How wrong the critics were – a good feast was and is a treat for the eyes and imaginations of young and old audiences alike. The sheer variety of the dozens upon dozens of dishes, from stuffed pig to exotic fruits make for mouth-watering scenes, must have provided audiences in a country not known for its abundance of food a hint of what could be. Before the Happy Ending comes, a fairy tale must stop several times along the way, and a good banquet for royalty is a satisfying test of the couple’s ability to get along. Does one need to understand the erotic undertones of the King (played by the theater actor Eberhard Esche) placing a cherry on a point of the Queen’s (Cox Habbema) crown to smile at their playfulness? Would a child not be able to laugh at the Royal Couple teasing each other with food?  It is not quite a scene from the cafeteria lunch room, but the use of mealtimes to grab the attention of a cute girl or boy is hardly an adult invention. How much more satisfying – for adults and children – to watch a couple begin a relationship by trying not to spill wine on each other than to see them kissing (too obvious and boring for the grown-ups; too icky for youngsters to suffer through).
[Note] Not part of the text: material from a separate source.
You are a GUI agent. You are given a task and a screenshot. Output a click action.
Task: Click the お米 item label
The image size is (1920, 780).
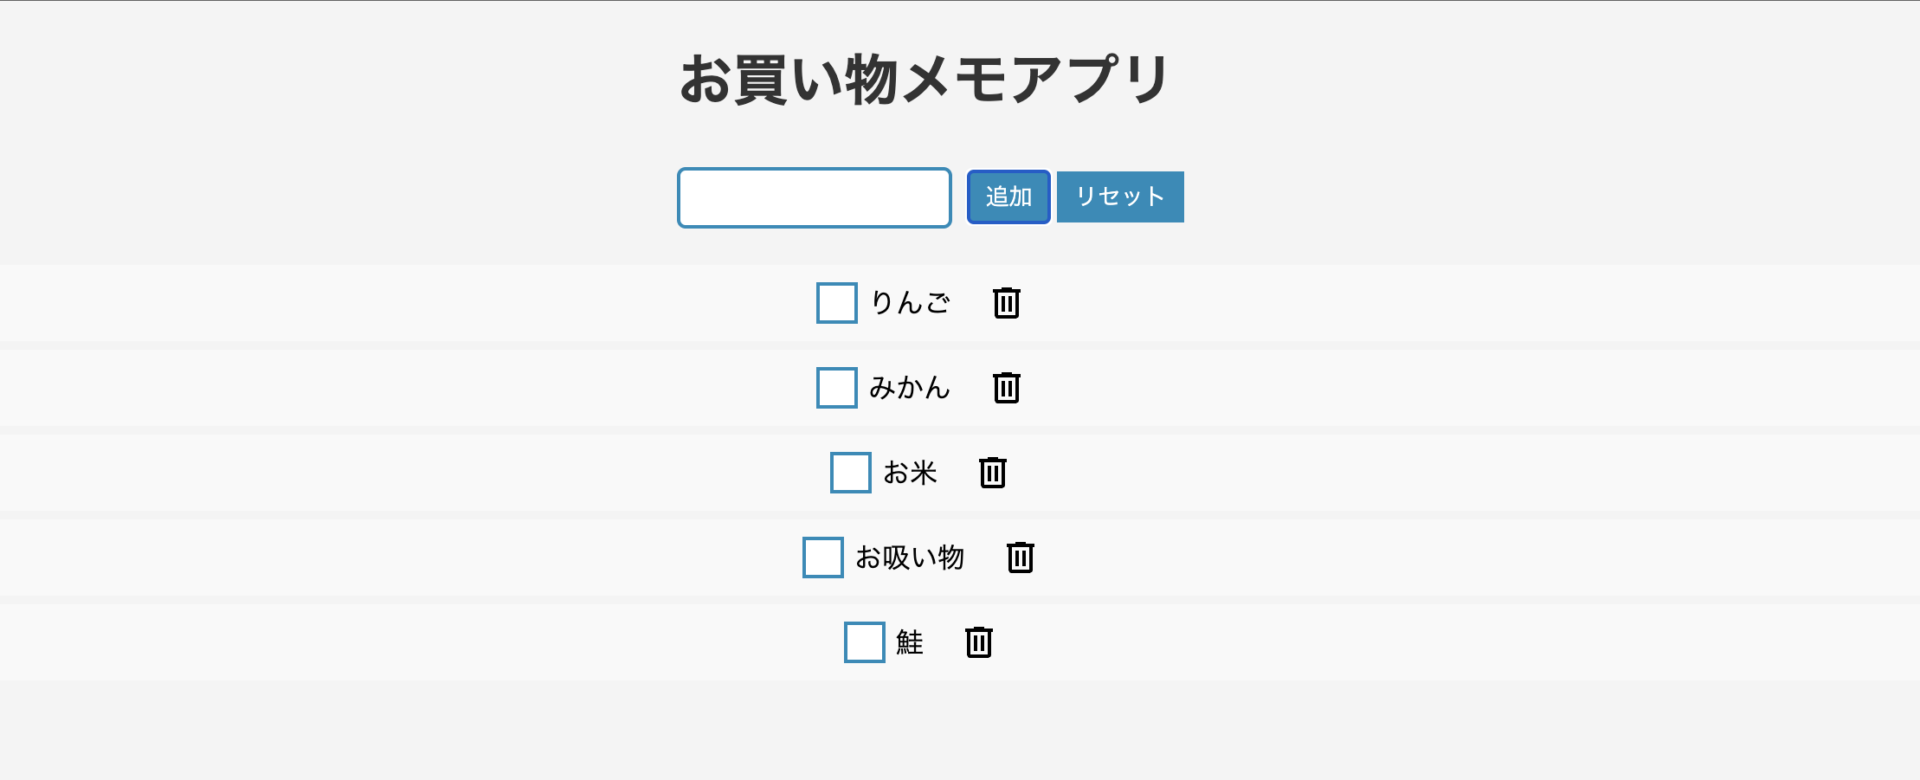[910, 473]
Perhaps, though, socialist functionaries were more worried about the food on the Royal Couple’s table than about viewers’ attention spans. Nowhere in the film is there a suggestion that the Royal Couple is evil for having access to seemingly all the food in the world. Nor do any peasants watching the banquet appear to harbor ill-well towards those with more of, well, everything. After leaving the darkened cinema with its sense of magic and possibility, would East German audience members be able to imbue their rather more modest evening meal with passion, fun, even flavor? Love in the time of socialism was certainly attainable – but for most East Germans, it would not be accompanied by a wedding banquet of excess. The film’s popularity and the Ministry for Culture’s dissatisfaction with it might have been two sides of the same Royal Coin: the East German population watched a utopia that still seemed within reach, while the modern-day rulers knew that such dreams, even in 1968, would never come true. How to Marry a King, then, offered the wrong rewards for a socialist Happy End. Exotic foods would never be part of even the most ambitious five-year plans.